The slavish enthusiasm of the cheerleaders for market-driven educational policies becomes particularly untenable morally and politically in light of the increasing number of scandals that have erupted around inflated test scores and other forms of cheating committed by advocates of high stakes testing and charter schools. 22 David Kirp offers an important commentary on the seriousness and scope of the scandals and the recent setbacks of market-oriented educational reform. He writes:

In the latest Los Angeles school board election, a candidate who dared to question the overreliance on test results in evaluating teachers and the unseemly rush to approve charter schools won despite $4 million amassed to defeat him, including $1 million from New York City Mayor Michael Bloomberg and $250,000 from Rupert Murdoch’s News Corp. Former Atlanta superintendent Beverly Hall, feted for boosting her students’ test scores at all costs, has been indicted in a massive cheating scandal. Michelle Rhee, the former Washington D.C. school chief who is the darling of the accountability crowd, faces accusations, based on a memo released by veteran PBS correspondent John Merrow, that she knew about, and did nothing to stop, widespread cheating. In a Washington Post op-ed, Bill Gates, who has spent hundreds of millions of dollars promoting high-stakes, test-driven teacher evaluation, did an about-face and urged a kinder, gentler approach that teachers could embrace. And parents in New York State staged a rebellion, telling their kids not to take a new and untested achievement exam. 23

While pedagogies of repression come in different forms and address different audiences in various contexts, they all share a commitment to defining pedagogy as a set of strategies and skills to use in order to teach prescribed subject matter. In this context, pedagogy becomes synonymous with teaching as a technique or the practice of a craft-like skill. There is no talk here of connecting pedagogy with the social and political task of resistance, empowerment or democratization. Nor is there any attempt to show how knowledge, values, desire and social relations are always implicated in power.  Any viable notion of critical pedagogy must reject such definitions of teaching and their proliferating imitations even when they are claimed as part of a radical discourse or project.  In opposition to the instrumentalized reduction of pedagogy to a mere method that has no language for relating the self to public life, social responsibility or the demands of citizenship, critical pedagogy works to illuminate the relationships among knowledge, authority and power. 24 For instance, it raises questions regarding who has control over the conditions for producing knowledge such as the curricula being promoted by teachers, textbook companies, corporate interests or other forces?

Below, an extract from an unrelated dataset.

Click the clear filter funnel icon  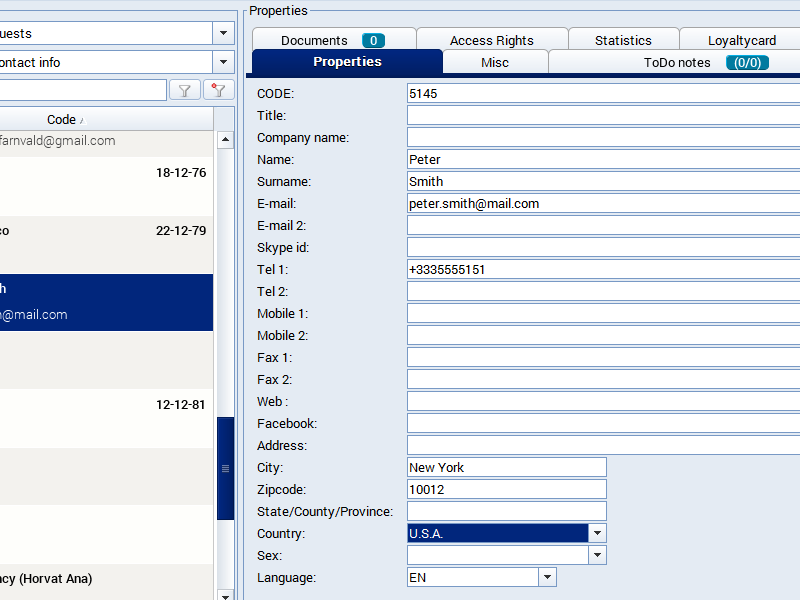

Central to any viable notion of what makes a pedagogy critical is, in part, the recognition that pedagogy is always a deliberate attempt on the part of educators to influence how and what forms of knowledge and subjectivities are produced within particular sets of social relations. In this case, critical pedagogy draws attention to the ways in which knowledge, power, desire, and experience are produced under specific conditions of learning, and in doing so rejects the notion that teaching is just a method or is removed from matters of values, norms, and power – or, for that matter, the struggle over agency itself and the future it suggests for young people. Rather than asserting its own influence in order to wield authority over passive subjects, critical pedagogy is situated within a project that views education as central to creating students who are socially responsible and civically engaged citizens. This kind of pedagogy reinforces the notion that public schools are democratic public spheres, education is the foundation for any working democracy and teachers are the most responsible agents for fostering that education.

This approach to critical pedagogy does not reduce educational practice to the mastery of methodologies. It stresses, instead, the importance of understanding what actually happens in classrooms and other educational settings by raising questions such as:  What is the relationship between learning and social change?  What knowledge is of most worth?  What does it mean to know something? And in what direction should one desire?  Yet the principles and goals of critical pedagogy encompass more. Pedagogy is simultaneously about the knowledge and practices teachers and students might engage in together and the values, social relations and visions legitimated by such knowledge and practices. Such a pedagogy listens to students, gives them a voice and role in their own learning, and recognizes that teachers not only educate students but also learn from them.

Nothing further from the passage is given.